### Exercise requirements:
The full listing is needed, transcribed word for word.

### Input data:
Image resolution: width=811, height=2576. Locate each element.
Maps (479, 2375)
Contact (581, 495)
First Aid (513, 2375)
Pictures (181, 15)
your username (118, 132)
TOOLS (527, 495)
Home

### Worked solution:
Image resolution: width=811, height=2576. Locate each element.
Maps (479, 2375)
Contact (581, 495)
First Aid (513, 2375)
Pictures (181, 15)
your username (118, 132)
TOOLS (527, 495)
Home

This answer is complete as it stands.